Positive meeting at Irish Embassy leads campaigners to believe deadline extended
RTÉ Radio One’s LW transmissions – due to be switched off this year –are expected to continue until 2019 following a meeting at the Embassy of Ireland in London last week.
As yet Ireland’s national broadcaster has not official confirmed what those present at the meeting said was the very clear message that the service will continue for a little while yet.
As recently as October RTÉ said it was still its “intention to close the service in 2017” although conceded it was prepared to perhaps let the deadline slip by a few months. Last week’s consultative meeting in London between representatives of RTÉ, the Department of Foreign Affairs and Irish community groups was said by those resent to have been a positive affair.
The broadcaster made a statement in which it said nothing had changed “(but) positive progress has been made by the Group and it is intended that an announcement will be forthcoming in the coming weeks.”
It followed interventions in Ireland’s Seanad last week by Independent Senator Billy Lawless imploring the Irish government to intervene to ensure the service continues.
Donegal TD and Junior Foreign Minister Joe McHugh – who holds ministerial responsibility for the Diaspora and for International Development – suggested some sort of temporary compromise might be on the way when he said “hopeful a positive outcome when he said he was “hopeful that a positive outcome can be achieved”.
Minister McHugh made similar remarks on a visit to London last month. Senator Lawless told the Seanad: “There are more than 600,000 Irishborn emigrants living in the UK, with many of its older members forced out of Ireland in the 1950s with little education and no prospects of work at home.’’
“Unsurprisingly, it was the so-called older age groups who (do) not access the service on digital radio platforms, on a laptop or digital TV.
“Nobody is trying to halt the digitalisation of our media or impede RTÉ in its process of modernisation,’’ but to carry out the existing plan would be discriminatory against this particular group of Irish people in the UK, 72 per cent of whom were over 60, and of whom 68 per cent were born in Ireland and 62 per cent retired. Some 44 per cent listen to the station in their cars, he added. For most of them, he said, LW was a “lifeline to Ireland”.
In September 2014 RTE originally announced plans to shut down its long wave 252 service on 27 October 2014, this was until 19 January 2015.
On 18 December 2014, a decision was taken to continue long wave radio services until 2017. The Department of Foreign Affairs, working with the Irish in Britain group (formerly Federation of Irish Societies) paid for the Social Policy Research Centre at Middlesex University to carry out a survey.
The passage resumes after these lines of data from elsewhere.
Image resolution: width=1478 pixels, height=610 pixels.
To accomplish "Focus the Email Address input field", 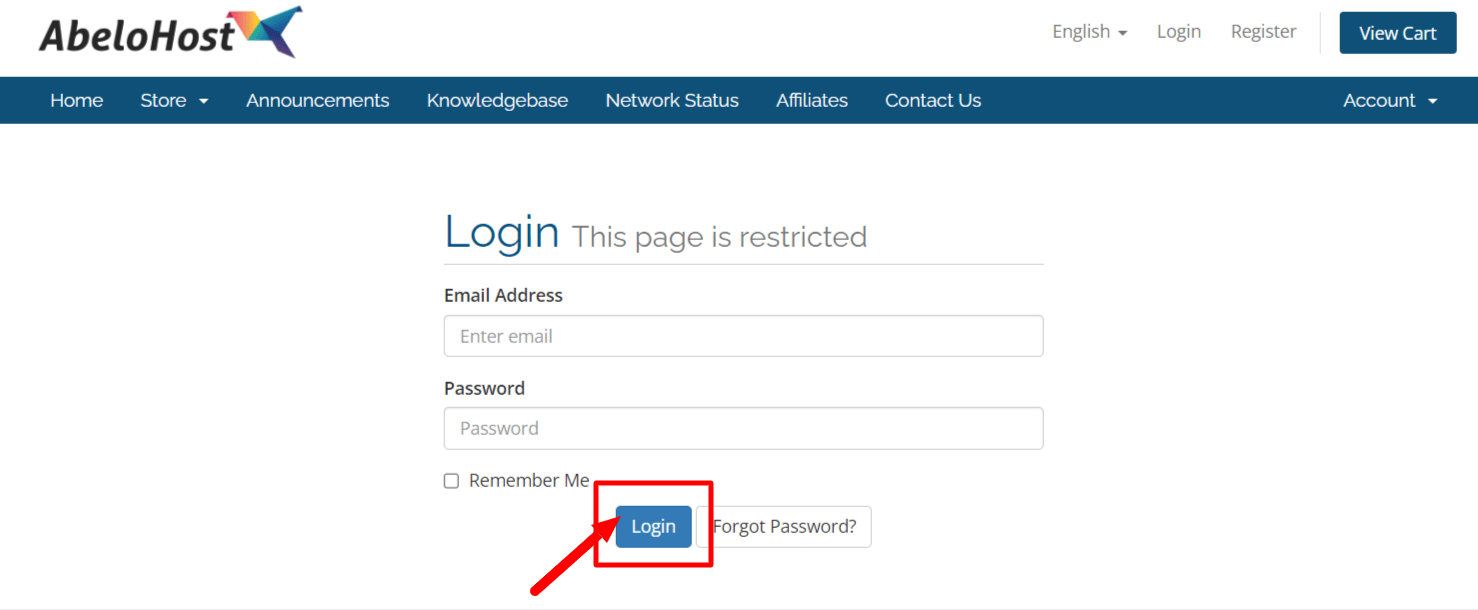I will (743, 336).
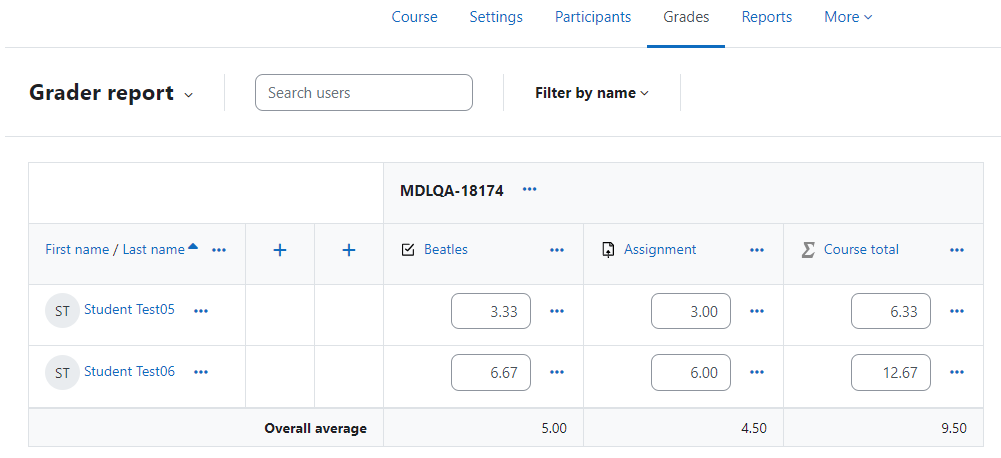Open cell actions for Test06's Assignment grade
This screenshot has height=458, width=1001.
click(757, 372)
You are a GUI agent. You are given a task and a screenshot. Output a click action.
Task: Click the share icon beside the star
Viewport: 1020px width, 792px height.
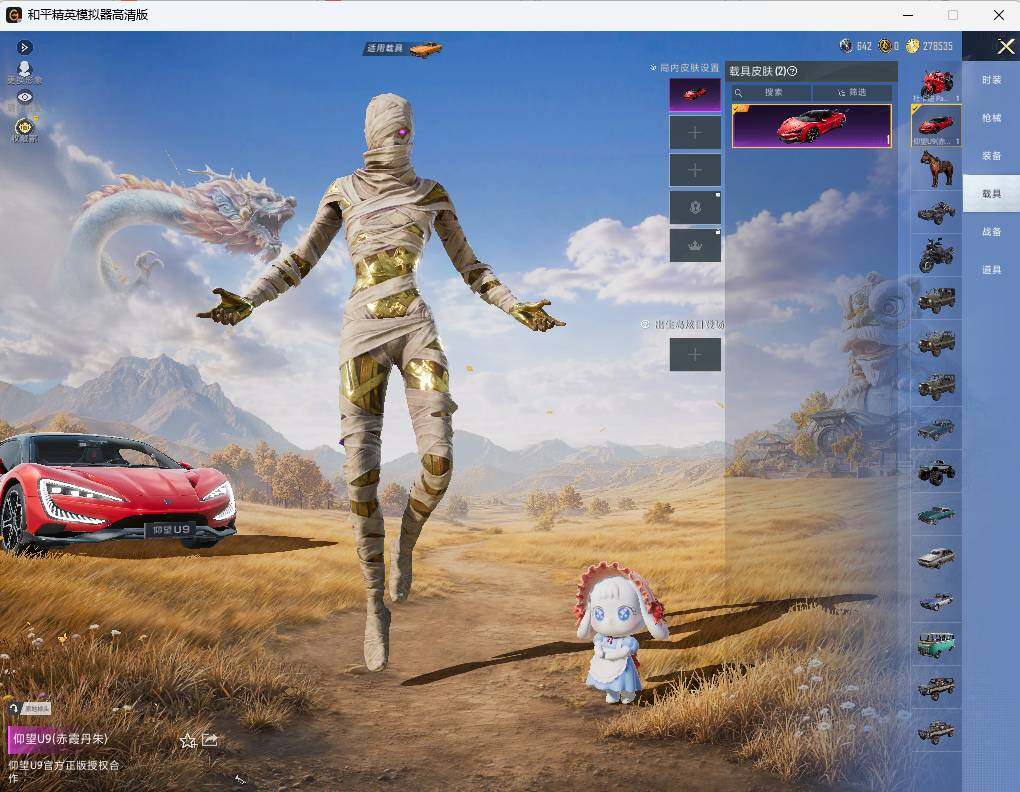pyautogui.click(x=210, y=739)
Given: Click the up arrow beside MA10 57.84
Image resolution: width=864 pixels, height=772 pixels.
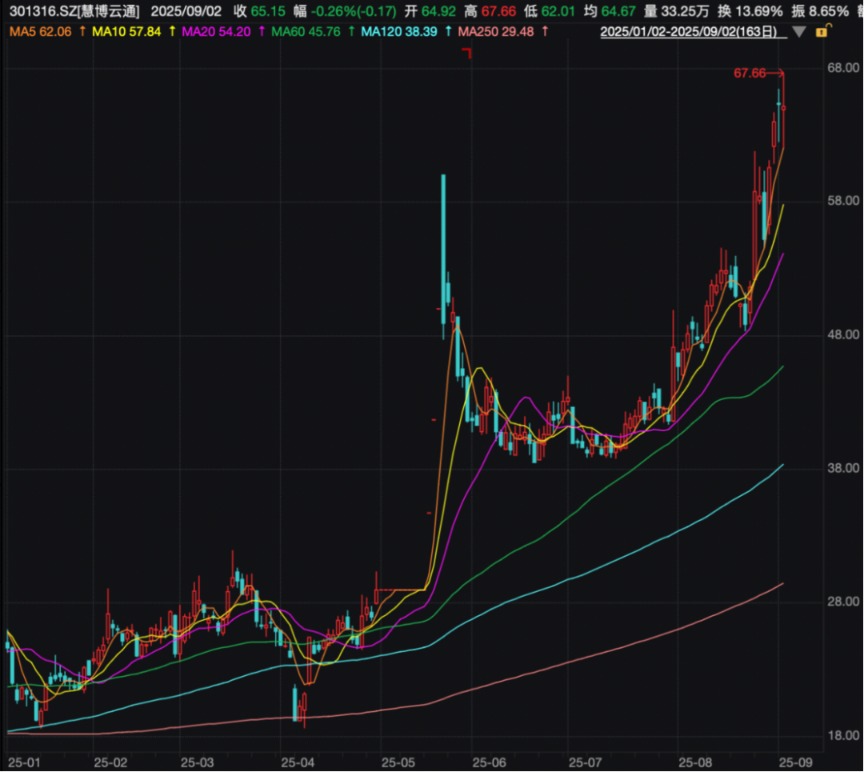Looking at the screenshot, I should [x=172, y=32].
A total of 3,191 people completed the individual questionnaires.
Ireland’s Foreign Minister Charlie Flanagan and his junior minister Joe McHugh said the Irish government “recognises the special value placed on RTE’s long wave 252 service by some Irish citizens in the Britain, especially the elderly, and my Department is working closely with RTE to ensure that the views of this community are heard in any decision-making process.
“While any decision on the future of long wave services in Britain is ultimately an operational matter for RTE, it can, as a result of the study, now be informed by awareness of the role that the service plays in preserving and enhancing links with Ireland and keeping our people in Britain informed of important events and developments, such as the UK’s vote to leave the European Union and the Irish Government’s position.”